■ ENUNCIADO DA TAREFA ■
Dê continuidade ao texto sobre a visita do Papa e a JMJ no Brasil, começando logo após a última frase apresentada.
=== TRECHO SELECIONADO ===
Nesses espaços foram ressaltados: o papel da Igreja como comunidade acolhedora que sai ao encontro das pessoas, em especial as pobres, das periferias, pois elas são intermediárias de um encontro com Cristo; o papel do Cristianismo como gerador de fé que é fonte de alegria e de esperança; o diálogo como caminho para um futuro melhor no mundo, instrumento na política, que deve ser reabilitada/revalorizada, e entre as religiões. O Papa pregou a necessidade de uma visão humanista da economia e de uma política que deve realizar cada vez mais e melhor a participação das pessoas, por isso, como se esperava, valorizou as manifestações políticas públicas “como vigorosas contribuições das energias morais”. Nesse sentido, afirmou que o Estado deve ser laico mas garantindo que as religiões preguem os seus princípios. Especificamente aos jovens, o Papa incentivou o seu papel como motor da Igreja e pediu que não desanimem com a política por causa da corrupção. Estes conteúdos têm sido avaliados como positivos para um reposicionamento da Igreja Católica no Brasil que reabra espaços para teologias e pastorais comprometidas com demandas populares.

Já em relação à JMJ, a interação dos jovens de todo o mundo com as comunidades locais e os estudos/debates que ocorriam na Tenda das Juventudes, promovida por diversas organizações católicas e ecumênicas, não foram destaque nas mídias, já que não renderam espetáculos. Todavia, revelaram-se ponto alto do evento. Nas comunidades, jovens conheceram experiências locais e partilharam suas próprias em interação com famílias, com paróquias e com CEBs. Um dos destaques foi o fato de que famílias e igrejas evangélicas abriram suas portas para esses momentos, transformando a experiência em espaço ecumênico.

Com o tema “A juventude quer viver”, a Tenda das Juventudes, ignorada pelas mídias, foi espaço de debate e reflexão da realidade juvenil e políticas públicas para a juventude e contou com mesas temáticas, celebrações e momentos de oração, exposições, apresentações culturais. Ali havia o espaço em memória dos mártires, denominado Santuário dos Mártires, local dentro da tenda para aprofundar e celebrar a memória de pessoas que perderam a vida por conta de uma pastoral socialmente engajada.

As mesas temáticas trataram de desafios socioambientais da humanidade e a juventude; crise econômica, direitos sociais e juventudes; tráfico de pessoas; juventudes, cultura, comunicação e direitos humanos; civilização do amor e a evangelização da juventude na América latina; e solidariedade. A atividade foi organizada pela Pastoral da Juventude, Cáritas Brasileira, Juventude Frasciscana, Comissão Brasileira de Justiça e Paz, Cajueiro – Centro de Formação, Assessoria e Pesquisa em Juventude, REJU – Rede Ecumênica da Juventude, Irmandade dos Mártires da Caminhada, Setor Pastoral da PUC/RJ, com a parceria do PNUD – Programa das Nações Unidas para o Desenvolvimento; da Superintendência de Juventude do Governo do RJ; da Secretaria Nacional de Juventude do Governo Federal; e da Rede Brasileira de Centros e Institutos de Juventude.
=== DADOS FORNECIDOS ===
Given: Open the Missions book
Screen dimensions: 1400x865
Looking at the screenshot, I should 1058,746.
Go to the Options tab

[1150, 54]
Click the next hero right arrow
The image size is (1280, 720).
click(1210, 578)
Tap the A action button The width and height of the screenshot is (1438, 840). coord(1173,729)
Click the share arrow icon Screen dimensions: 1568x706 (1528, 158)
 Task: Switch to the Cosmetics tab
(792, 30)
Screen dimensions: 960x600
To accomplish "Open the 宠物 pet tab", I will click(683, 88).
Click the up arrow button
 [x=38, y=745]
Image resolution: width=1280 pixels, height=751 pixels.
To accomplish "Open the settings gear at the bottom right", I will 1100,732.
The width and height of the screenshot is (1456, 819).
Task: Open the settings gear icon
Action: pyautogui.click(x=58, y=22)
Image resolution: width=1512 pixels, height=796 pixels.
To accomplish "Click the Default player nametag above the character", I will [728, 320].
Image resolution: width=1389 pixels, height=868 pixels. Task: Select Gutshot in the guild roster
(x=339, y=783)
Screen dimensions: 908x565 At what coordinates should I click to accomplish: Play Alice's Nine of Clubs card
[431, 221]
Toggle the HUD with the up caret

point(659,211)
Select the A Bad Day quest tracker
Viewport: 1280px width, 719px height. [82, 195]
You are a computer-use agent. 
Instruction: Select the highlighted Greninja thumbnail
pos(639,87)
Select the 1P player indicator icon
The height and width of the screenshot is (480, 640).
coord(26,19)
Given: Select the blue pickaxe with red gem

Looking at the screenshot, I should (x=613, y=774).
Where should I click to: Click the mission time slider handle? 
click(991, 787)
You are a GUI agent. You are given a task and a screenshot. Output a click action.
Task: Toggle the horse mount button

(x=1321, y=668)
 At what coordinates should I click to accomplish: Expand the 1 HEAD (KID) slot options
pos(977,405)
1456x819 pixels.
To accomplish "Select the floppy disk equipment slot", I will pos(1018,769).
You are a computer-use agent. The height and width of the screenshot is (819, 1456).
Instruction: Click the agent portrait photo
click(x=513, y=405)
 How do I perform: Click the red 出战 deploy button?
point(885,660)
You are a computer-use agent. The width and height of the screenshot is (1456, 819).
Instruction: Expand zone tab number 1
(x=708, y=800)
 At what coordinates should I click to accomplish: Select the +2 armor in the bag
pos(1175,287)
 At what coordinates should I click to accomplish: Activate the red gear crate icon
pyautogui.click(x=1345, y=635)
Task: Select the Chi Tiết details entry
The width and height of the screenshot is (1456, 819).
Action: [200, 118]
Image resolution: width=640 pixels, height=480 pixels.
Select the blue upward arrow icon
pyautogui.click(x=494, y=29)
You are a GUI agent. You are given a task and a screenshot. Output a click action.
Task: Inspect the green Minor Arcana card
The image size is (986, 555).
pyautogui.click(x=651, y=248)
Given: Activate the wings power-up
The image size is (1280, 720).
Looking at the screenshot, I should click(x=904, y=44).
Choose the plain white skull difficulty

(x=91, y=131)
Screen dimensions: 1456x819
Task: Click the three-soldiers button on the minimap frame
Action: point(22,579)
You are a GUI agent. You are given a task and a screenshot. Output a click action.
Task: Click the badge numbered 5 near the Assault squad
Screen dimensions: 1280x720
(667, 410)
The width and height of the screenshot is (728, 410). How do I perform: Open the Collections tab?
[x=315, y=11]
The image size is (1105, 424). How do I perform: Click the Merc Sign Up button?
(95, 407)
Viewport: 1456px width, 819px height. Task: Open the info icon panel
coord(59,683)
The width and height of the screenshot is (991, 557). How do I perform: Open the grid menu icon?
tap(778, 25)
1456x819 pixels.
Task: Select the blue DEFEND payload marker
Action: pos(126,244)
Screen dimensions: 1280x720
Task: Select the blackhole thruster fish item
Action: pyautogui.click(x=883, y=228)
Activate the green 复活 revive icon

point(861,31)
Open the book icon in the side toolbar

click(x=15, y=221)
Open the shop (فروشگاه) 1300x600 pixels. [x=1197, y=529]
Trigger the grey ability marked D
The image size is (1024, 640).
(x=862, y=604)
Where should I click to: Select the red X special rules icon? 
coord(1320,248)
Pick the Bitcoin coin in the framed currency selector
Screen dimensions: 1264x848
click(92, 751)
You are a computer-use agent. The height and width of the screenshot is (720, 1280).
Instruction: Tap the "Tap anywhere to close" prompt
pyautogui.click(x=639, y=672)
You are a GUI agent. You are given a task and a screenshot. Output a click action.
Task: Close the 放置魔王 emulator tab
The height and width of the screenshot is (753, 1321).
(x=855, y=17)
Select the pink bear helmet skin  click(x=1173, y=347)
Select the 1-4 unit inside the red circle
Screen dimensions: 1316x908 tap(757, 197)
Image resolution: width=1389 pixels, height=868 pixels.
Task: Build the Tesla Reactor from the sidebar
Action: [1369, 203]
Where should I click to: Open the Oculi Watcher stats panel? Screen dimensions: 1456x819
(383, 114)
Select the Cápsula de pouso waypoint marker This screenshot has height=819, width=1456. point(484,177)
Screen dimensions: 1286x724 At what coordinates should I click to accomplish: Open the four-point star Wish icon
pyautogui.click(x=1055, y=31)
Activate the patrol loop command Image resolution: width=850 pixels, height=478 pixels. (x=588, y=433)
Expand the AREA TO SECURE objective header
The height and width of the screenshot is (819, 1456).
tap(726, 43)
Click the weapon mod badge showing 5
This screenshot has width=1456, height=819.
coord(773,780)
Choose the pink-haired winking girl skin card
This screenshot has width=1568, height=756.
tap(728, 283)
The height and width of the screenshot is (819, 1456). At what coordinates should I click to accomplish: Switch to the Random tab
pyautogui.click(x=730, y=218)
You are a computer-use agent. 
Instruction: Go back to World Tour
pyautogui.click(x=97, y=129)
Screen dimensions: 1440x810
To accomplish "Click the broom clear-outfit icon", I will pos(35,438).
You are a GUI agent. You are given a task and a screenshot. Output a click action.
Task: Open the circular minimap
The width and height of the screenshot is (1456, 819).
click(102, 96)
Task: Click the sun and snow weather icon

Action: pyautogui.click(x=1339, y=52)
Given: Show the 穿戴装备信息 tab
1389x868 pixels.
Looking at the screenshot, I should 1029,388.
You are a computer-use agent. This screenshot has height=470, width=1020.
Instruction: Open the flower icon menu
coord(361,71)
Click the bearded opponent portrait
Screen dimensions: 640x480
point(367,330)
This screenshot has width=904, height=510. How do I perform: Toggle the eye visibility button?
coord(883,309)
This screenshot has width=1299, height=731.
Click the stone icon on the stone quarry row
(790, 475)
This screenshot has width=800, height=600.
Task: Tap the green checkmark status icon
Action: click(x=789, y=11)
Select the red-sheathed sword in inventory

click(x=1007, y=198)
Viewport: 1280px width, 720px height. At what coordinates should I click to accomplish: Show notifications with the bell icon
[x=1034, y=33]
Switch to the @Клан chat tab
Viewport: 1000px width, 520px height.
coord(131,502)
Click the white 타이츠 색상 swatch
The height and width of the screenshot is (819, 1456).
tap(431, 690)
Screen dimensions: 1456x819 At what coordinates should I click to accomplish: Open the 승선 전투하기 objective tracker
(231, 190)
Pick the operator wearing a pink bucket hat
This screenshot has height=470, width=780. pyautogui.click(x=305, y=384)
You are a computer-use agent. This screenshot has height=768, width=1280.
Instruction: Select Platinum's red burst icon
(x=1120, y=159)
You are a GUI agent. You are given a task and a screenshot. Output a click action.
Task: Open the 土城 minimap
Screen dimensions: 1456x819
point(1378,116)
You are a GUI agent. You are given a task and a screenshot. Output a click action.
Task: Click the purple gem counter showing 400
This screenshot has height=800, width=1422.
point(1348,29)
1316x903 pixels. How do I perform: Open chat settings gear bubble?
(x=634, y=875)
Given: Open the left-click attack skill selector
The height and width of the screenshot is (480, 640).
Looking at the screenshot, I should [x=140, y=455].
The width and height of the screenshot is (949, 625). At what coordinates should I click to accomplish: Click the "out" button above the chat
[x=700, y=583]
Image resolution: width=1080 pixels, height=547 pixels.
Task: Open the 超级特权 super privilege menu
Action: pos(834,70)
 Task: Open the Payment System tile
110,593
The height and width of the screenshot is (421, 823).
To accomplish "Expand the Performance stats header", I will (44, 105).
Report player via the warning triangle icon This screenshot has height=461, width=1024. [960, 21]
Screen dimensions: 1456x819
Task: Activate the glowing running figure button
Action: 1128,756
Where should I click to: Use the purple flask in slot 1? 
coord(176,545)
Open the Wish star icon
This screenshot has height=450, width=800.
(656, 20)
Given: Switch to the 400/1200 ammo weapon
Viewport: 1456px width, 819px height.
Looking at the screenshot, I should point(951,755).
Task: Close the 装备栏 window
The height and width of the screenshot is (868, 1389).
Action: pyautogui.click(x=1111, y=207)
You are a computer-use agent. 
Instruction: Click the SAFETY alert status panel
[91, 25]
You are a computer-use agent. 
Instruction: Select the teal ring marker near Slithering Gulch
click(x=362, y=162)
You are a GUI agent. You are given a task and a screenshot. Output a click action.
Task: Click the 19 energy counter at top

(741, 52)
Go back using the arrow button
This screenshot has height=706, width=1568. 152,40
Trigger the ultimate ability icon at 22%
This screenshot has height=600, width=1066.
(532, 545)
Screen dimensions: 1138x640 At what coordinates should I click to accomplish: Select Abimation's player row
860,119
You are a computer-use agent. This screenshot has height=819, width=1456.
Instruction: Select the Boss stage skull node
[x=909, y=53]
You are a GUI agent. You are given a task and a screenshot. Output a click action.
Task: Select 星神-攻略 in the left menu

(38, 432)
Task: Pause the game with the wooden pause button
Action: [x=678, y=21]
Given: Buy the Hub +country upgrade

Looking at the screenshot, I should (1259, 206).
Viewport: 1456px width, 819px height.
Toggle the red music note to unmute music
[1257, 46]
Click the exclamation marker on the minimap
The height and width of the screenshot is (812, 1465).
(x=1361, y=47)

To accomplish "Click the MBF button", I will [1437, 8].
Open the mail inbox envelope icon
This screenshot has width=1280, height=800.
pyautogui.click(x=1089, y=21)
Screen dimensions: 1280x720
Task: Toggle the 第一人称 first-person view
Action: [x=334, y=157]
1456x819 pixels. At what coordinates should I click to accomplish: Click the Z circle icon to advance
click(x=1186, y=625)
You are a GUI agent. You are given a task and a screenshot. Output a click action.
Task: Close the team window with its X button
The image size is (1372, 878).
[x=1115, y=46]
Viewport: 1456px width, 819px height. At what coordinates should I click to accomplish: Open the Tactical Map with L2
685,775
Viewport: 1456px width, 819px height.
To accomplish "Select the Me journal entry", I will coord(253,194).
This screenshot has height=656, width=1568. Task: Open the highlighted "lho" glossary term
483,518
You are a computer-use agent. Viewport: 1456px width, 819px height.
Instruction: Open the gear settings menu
===
■ RESPOSTA ESCRITA ■
No espaço denominado “Cidade da Fé”, no Riocentro, várias organizações também tiveram chance de chamar os participantes da JMJ à reflexão em temáticas diversas, como, por exemplo, a Marcha Mundial por Justiça Climática, Sustentabilidade e Contra o Aquecimento Global.

Também na JMJ, a dimensão ecumênica se fez presente em outras situações. A convite da Renovação Carismática Católica, os cantores gospel evangélicos Asaph Borba, Dawidh Alves, Bené Gomes, Mike Shea, Isaías Carneiro, Mike Herron e Matteo Calisi se apresentaram no Encontro Internacional das Novas Comunidades e Renovação Carismática Católica. Borba postou no Facebook: “Hoje pude ver o que Deus pode fazer quando quebramos as barreiras que nos separam não apenas dos católicos mas das vidas”. Houve ainda encontros, como o realizado na PUC do Rio, que envolveram jovens de diferentes religiões.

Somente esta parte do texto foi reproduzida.